Dreamworld
- Area: Ocean Parade
- Coordinates: 27°51′54.51″S 153°18′57.2″E﻿ / ﻿27.8651417°S 153.315889°E
- Status: Closed
- Soft opening date: 26 December 2008
- Opening date: 18 February 2009
- Closing date: 2019

Ride statistics
- Attraction type: Racing simulator
- Designer: Atomiq
- Theme: V8 Supercars
- Vehicles: 4
- Riders per vehicle: 2
- Duration: 7 minutes (30 minutes for NightDriver)
- Track: Bathurst
- Cost for driver: $10
- Cost for passenger: $5
- Restrictions: 150 cm (59 in) for drivers; 18 kg (40 lb) and above 4 years old (for passengers);
- This is a pay-per-use attraction

= V8 Supercars RedLine =

Racing simulator

V8 Supercars RedLine was a racing simulator based upon Australia's V8 Supercars series. It was an upcharge attraction which would allow up to 4 guests to participate in a 24-car race around Bathurst. Located in the southern portion of Ocean Parade, V8 Supercars RedLine formed part of Dreamworld's marketing initiative, Adrenalin Alley which incorporated the FlowRider and AVPX.

==History==
On 14 November 2008, Dreamworld announced V8 Supercars RedLine on Australian theme park forum, Parkz. This was followed shortly by the launch of a construction blog at .

Construction of the ride began shortly after the ride's announcement. An existing shed, originally used as part of the Cyclone's theming, was modified and extended to become the home of V8 Supercars RedLine.

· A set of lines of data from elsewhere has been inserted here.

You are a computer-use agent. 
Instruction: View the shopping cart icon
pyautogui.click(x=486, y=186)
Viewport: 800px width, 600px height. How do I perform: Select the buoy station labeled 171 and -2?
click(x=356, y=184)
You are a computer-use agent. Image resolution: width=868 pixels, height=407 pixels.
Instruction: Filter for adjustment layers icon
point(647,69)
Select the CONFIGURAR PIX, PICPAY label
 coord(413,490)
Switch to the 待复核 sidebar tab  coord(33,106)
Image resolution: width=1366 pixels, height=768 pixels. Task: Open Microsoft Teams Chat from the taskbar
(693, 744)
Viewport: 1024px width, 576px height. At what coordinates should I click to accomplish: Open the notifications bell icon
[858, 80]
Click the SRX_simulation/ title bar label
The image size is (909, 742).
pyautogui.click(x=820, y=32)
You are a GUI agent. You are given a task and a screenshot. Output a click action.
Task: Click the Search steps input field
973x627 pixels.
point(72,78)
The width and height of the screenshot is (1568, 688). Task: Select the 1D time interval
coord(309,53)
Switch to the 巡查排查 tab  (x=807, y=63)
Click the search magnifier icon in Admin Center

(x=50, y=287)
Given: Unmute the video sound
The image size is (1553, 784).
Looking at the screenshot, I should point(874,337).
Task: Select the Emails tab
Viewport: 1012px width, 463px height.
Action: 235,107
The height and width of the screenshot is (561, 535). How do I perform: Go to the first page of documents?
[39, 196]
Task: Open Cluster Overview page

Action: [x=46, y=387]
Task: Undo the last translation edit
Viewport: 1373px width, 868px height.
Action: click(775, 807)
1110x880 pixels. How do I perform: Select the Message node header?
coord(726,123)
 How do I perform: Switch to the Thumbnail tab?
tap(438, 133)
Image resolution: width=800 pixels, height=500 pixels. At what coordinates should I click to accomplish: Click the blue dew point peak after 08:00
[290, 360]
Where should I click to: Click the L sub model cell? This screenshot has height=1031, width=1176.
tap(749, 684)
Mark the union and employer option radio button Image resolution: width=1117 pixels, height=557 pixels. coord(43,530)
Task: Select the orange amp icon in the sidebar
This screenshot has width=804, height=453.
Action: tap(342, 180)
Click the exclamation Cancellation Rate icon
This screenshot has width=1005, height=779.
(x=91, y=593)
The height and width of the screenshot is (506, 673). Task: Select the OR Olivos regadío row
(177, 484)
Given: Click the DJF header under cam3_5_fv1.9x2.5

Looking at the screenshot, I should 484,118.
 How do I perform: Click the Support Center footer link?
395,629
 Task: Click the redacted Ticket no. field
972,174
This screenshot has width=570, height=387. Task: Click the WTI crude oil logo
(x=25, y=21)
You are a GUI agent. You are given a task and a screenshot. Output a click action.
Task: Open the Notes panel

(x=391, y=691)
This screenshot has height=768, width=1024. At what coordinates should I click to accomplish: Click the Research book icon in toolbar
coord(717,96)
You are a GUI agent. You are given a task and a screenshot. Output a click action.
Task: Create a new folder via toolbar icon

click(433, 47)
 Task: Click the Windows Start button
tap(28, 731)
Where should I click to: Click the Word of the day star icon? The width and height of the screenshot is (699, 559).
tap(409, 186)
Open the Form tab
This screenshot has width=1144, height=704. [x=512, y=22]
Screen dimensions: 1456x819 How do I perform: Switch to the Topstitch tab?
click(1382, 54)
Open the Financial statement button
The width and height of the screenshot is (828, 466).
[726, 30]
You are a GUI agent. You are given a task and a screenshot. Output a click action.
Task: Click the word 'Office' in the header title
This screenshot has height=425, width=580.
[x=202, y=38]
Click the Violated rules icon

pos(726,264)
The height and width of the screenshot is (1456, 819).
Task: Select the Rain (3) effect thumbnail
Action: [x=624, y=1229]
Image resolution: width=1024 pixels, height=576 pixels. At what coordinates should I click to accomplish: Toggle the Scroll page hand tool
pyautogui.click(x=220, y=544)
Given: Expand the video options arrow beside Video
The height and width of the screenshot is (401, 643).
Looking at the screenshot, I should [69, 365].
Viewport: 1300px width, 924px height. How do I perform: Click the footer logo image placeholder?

The ride was originally scheduled to open on 16 December 2008, however, a number of reasons forced it to be delayed. V8 Supercars RedLine had a soft opening on 26 December 2008. The ride was officially opened on 18 February 2009 with V8 Supercar drivers Cameron McConville, Craig Lowndes, Greg Murphy and Jamie Whincup present for the launch.

==Operation==
Guests enter the V8 Supercars RedLine building which is located adjacent to the FlowRider and the Cyclone at the southern end of Ocean Parade. Riders must pre-book their session at the booking counter. When it is their session riders will receive a briefing on how to drive the cars as well as a safety spiel.

During normal park operating hours, drivers are required to pay $10 to experience V8 Supercars RedLine. Guests who don't want to drive but still want to experience the ride can purchase a passenger pass for $5. For these prices they get to experience the ride for 7 minutes.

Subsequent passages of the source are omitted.